I think your algorithm runs in $$$O((n \log n)^{1.5})$$$ time, if the naive algorithm is written to run in $$$O(min(|S|, n / x \log n))$$$ time. This is a generous estimate, so in practice it should be faster. Unless we exploit some specific structure of suffix trees, I don't think we can claim $$$O(n^{1.5 - \epsilon})$$$ upper bound.

It doesn't seem to be accepting submissions currently, but some regionals get uploaded on Baekjoon or CF gyms.

Problems are now available for solving here.

For G, someone mentioned that this problem is similar and I'm guessing that it might be solved with the same ideas.

The official solution for the hardest few problems has been published yesterday. The solution for G follows the same steps as the paper, but simplifies the detail while keeping the solution fast enough. Most significantly, it avoids the usage of dynamic convex hulls.

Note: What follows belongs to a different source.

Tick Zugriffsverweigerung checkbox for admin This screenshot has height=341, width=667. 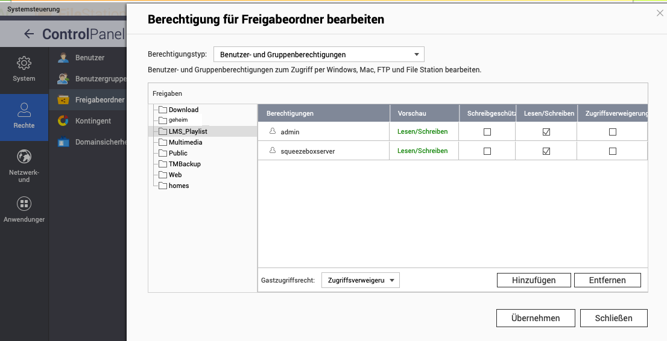[x=613, y=132]
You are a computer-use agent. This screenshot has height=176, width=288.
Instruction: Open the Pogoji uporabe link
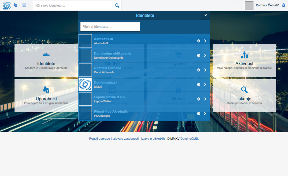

Using the point-line duality, this problem is equivalent to finding the shortest $$$y$$$-distance between the upper $$$i$$$-level and the lower $$$(k+1-i)$$$-level for some $$$i$$$. This requires computing the $$$(\leq k)$$$-level, which is what the paper does.

We apply the duality again (i.e. come back to the same set of points), and first compute the convex layers. We're only interested in the first $$$k$$$ layers, so we simply compute the convex hull $$$k$$$ times in $$$O(nk \log n)$$$. Then we compute the $$$k$$$-level (not $$$(\leq k)$$$-level) by rotational sweeping. Every time we try to find the next point, we check all $$$O(k)$$$ candidates one by one (at most 2 per layer). Since the complexity of the $$$k$$$-level is $$$O(nk^{1/3})$$$, the sweep works in $$$O(nk^{4/3})$$$. Finally, we compute the $$$(\leq k)$$$-level using plane sweeping. Since the complexity of the $$$(\leq k)$$$-level is $$$O(nk)$$$ and we maintain $$$k$$$ lines every time, it works in $$$O(nk \log k)$$$. The total time complexity is thus $$$O(nk(\log n + k^{1/3}))$$$.

The problem reduces to finding two cycles of the same length. The lengths of cycles are bounded by $$$3$$$ and $$$n$$$, and there are at least $$$n - 2$$$ back edges when you consider any normal spanning forest (any DFS forest in particular). If there are two cycles of the same length containing exactly one back edge each, we're done. Else, all cycles have distinct lengths, and for every integer between $$$3$$$ and $$$n$$$ (both inclusive), there exists a cycle of that length with exactly one back edge. Consider two cycles of length $$$n$$$ and $$$n - 1$$$, and XOR them. Since there already exists a 3-cycle with exactly one back edge, and this new cycle has exactly 2 back edges, we are done.